China said Monday that it will continue to "train" Uighur Muslims in northwest China's Xinjiang province within what it considers "vocational training centers", while human rights organizations see them as "detention centers."

The announcement comes after government documents leaked detailing Beijing's control and control of Uighurs in Xinjiang, and after the US Congress approved a bill calling for sanctions against Chinese officials in connection with this file.

The Chinese government has launched a propaganda campaign to justify its security campaign, while the head of the region in the far western region of China, Zakarat Zakir, has rejected the estimates of human rights organizations and foreign experts that more than a million Uighurs and others - mostly Muslim minorities - are being held in these centers.

Zakir said that those currently in the centers "have all completed their courses, and students with the help of the government have achieved stable employment and improved their quality of life."

He added that the next step for the Xinjiang government is to "go ahead with daily, routine, regular and open educational training for village cadres, rural party members, farmers and herders and the unemployed", without providing further details.
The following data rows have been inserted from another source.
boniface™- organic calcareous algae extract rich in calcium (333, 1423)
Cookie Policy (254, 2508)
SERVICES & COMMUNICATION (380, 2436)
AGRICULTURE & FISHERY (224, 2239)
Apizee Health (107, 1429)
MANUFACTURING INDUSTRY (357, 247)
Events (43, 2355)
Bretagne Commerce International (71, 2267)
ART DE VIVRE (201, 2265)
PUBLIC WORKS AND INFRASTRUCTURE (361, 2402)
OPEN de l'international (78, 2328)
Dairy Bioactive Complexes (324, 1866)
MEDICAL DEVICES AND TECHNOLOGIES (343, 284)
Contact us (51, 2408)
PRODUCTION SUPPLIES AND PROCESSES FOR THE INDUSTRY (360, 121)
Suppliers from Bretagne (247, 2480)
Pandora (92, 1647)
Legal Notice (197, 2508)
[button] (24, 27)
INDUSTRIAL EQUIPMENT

Documents obtained by the International Federation of Investigative Journalists and published by 17 media outlets at the end of last November show that the system adopted in detention centers in Xinjiang is strict, and that Beijing controls every detail of life in the camps, where nearly a million Uighurs and other minorities are detained. Most of them are Muslims.

The US newspaper The New York Times also published mid-last month information based on more than 400 pages of Chinese internal documents that Chinese President Xi Jinping ordered officials to act "without mercy" against separatism and extremism.

Former detainees described the facilities in Xinjiang as "indoctrination camps" as part of a campaign to erase the Uighur culture and religion.

Human rights groups and foreign media have also reported that official documents and satellite imagery show that facilities are equipped and managed like prisons.

After Beijing long denied the existence of re-education camps, it acknowledged that it had opened "vocational education centers" in the region aimed at preventing extremism by teaching Mandarin (the most widely used language in China) and job skills.